First and to no surprise, Peorians possess a thorough and broad awareness and knowledge of sustainability, and, in some cases, had experience with successful green practices. The lists of green ideas produced by the audience were entirely consistent with ideas that might be found anywhere in the country. Clearly, our leaders in the community and in business are paying attention and thinking about sustainability in a variety of different ways.

A second overall characteristic was the clear implication that sustainability could also be a matter of practicality. There was no mention of global warming, saving whales, or any lofty, coercive, or debatable science/opinions. Everything mentioned had some tangible and eminently doable attribute. Moreover, their ideas all carried some implicit metric—the ability to measure the success of a sustainable action both in terms of protection to our environment and to financial impacts.
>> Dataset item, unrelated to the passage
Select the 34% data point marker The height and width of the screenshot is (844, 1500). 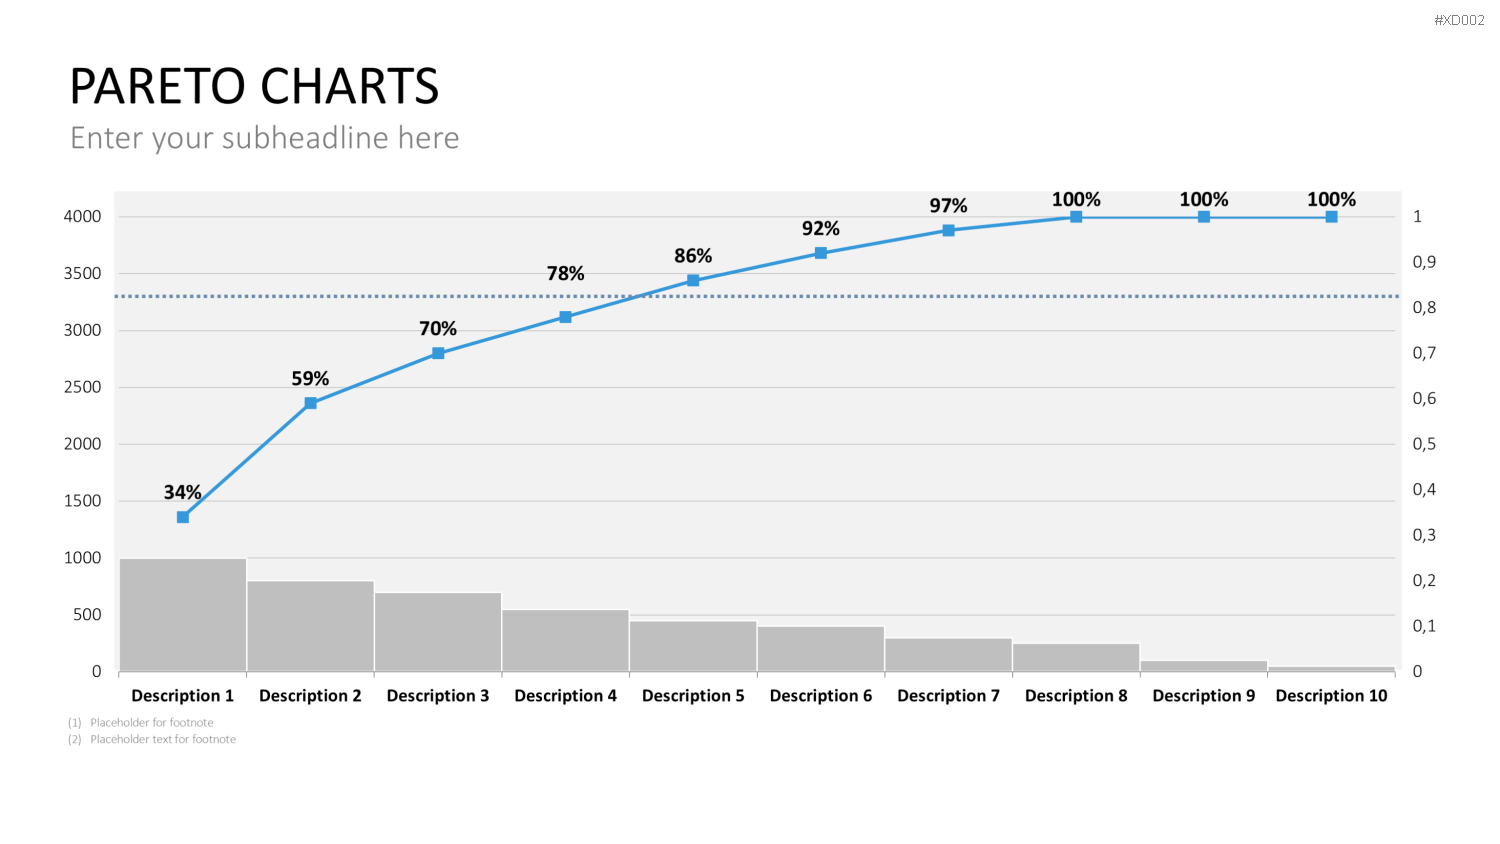point(183,517)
Given the number of ideas and broad knowledge of sustainability, Peoria now faces the same challenge facing every other community and organization considering a move toward greenness: How does one pursue sustainability? To address this question during the Green Peoria meeting, Farnsworth Group’s Brian Davie used the analogy of planning a trip to Chicago.

There are any number of ways to get from Peoria to Chicago. You can hire a private jet or take a commercial airline. You could take the train, or drive your car. Or, you could bicycle, walk or even swim upstream in the Illinois River. The point is, there are many ways to get to Chicago, some prohibitively expensive and some much too cumbersome and slow. Depending on who you are, your resources and abilities, you must strike a balance of efforts, expenses and efficiencies making it the most comfortable trip for you.

Likewise, with sustainability: Whatever the plan to get to green, first one must have a target and then understand what steps are most palatable for getting there.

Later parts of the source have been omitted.